Vítor Gazimba

Personal information
- Full name: Vítor Hugo Brito Gazimba
- Date of birth: 1 October 1987 (age 38)

Team information
- Current team: Portugal U16 (manager)

Managerial career
- Years: Team
- 2014–2018: Strømsgodset (assistant)
- 2019: Kongsvinger
- 2020–2021: Örebro (assistant)
- 2021: Örebro
- 2022–2024: Pogoń Szczecin (assistant)
- 2024: Al-Fateh (assistant)
- 2025–2026: BK Häcken (assistant)
- 2026–: Portugal U16

= Vítor Gazimba =

Portuguese football manager

Vítor Hugo Brito Gazimba (born 1 October 1987) is a Portuguese professional football manager who is the current head coach of Portugal U16.

==Career==
Moving to Norway after studying sports science, he was an assistant and academy manager in Strømsgodset for five seasons, and manager of Kongsvinger for one season.
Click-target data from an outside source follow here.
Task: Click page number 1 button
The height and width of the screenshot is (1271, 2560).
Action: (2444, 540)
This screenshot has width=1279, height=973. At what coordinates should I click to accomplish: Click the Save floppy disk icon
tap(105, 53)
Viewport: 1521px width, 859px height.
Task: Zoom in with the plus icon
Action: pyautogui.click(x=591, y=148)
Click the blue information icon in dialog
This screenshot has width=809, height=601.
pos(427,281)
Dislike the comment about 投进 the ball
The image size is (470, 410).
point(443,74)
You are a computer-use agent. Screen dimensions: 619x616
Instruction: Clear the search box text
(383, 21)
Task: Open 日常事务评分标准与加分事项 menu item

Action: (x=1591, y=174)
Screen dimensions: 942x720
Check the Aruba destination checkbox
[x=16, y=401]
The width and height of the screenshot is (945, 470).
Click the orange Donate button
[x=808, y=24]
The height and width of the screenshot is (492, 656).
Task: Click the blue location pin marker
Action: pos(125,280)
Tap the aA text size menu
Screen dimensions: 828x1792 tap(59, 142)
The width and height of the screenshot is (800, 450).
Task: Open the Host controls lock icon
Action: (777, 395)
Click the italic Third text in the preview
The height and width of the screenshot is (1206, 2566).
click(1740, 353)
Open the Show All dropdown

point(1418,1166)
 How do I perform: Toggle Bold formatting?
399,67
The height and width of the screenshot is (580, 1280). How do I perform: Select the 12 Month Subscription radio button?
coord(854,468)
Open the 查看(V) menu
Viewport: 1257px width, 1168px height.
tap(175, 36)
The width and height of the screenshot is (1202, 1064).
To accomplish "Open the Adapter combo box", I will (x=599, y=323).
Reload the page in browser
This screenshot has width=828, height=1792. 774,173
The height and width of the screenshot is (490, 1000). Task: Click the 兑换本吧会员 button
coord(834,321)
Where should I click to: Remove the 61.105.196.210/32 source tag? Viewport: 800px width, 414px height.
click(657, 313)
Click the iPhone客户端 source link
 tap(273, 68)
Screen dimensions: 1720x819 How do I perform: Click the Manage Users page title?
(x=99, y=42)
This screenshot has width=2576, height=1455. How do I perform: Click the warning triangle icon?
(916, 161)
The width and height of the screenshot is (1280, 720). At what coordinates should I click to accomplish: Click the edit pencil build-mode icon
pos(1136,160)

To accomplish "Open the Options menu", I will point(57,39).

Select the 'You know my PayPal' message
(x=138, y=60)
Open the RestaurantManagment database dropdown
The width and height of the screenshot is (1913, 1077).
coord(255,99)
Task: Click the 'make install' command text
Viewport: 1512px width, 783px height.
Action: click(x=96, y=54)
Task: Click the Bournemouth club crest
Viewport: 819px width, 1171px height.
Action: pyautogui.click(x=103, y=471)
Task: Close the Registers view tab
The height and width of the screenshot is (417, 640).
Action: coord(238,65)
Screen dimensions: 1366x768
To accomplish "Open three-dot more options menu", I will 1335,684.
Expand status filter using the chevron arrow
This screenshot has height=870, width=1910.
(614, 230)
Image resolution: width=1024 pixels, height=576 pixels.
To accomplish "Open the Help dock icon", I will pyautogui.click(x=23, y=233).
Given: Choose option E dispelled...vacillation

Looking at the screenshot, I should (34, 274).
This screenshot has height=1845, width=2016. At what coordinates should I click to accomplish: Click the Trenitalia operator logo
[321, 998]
He became assistant manager of Örebro in 2020 and manager in 2021. After only four months as manager of the Allsvenskan club, he was sacked in October 2021.

In June 2022, he was hired as assistant to Jens Gustafsson at Polish club Pogoń Szczecin. He left Pogoń on 23 August 2024, over a week after Gustafsson's departure. In January 2025, Gazimba signed on as assistant manager of BK Häcken, where Gustafsson had become manager.

Gazimba resigned in the summer of 2026 to become head coach of Portugal U16.